◆ **EXERCISE BRIEF**
Your output should be exactly the lines from the one containing "Given: Click the Logs page icon" through the last line of the listing, and nothing else. Pictures stay out.

◆ **MATERIAL TO PROCESS**

'''

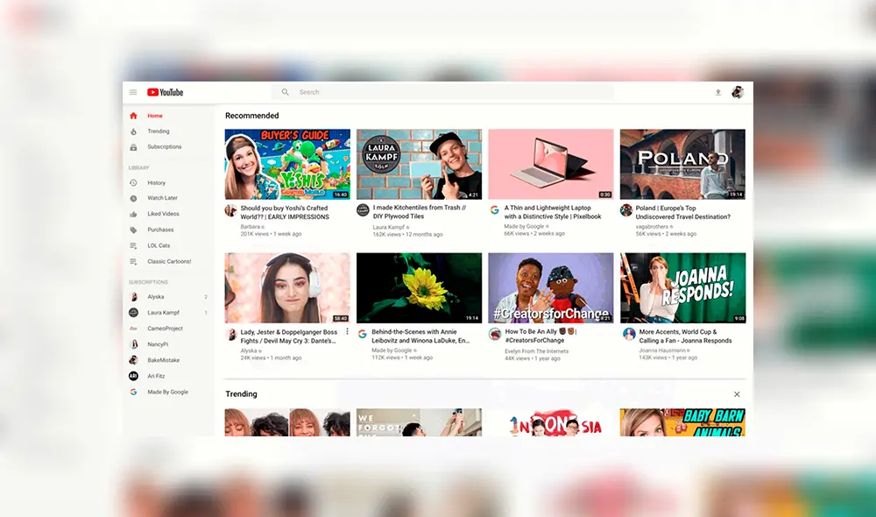Click the YouTube logo

tap(165, 92)
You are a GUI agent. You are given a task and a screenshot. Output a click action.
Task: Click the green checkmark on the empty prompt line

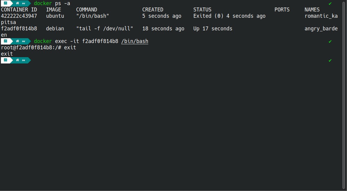pyautogui.click(x=330, y=60)
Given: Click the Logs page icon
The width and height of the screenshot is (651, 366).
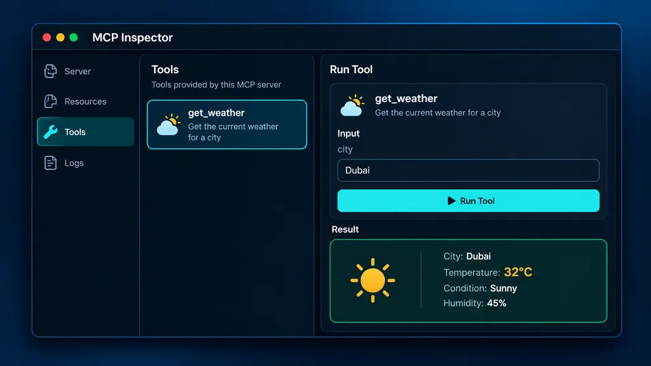Looking at the screenshot, I should [x=50, y=163].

'''

◆ **WRITTEN RESPONSE**
Given: Click the Logs page icon
The width and height of the screenshot is (651, 366).
Looking at the screenshot, I should [x=50, y=163].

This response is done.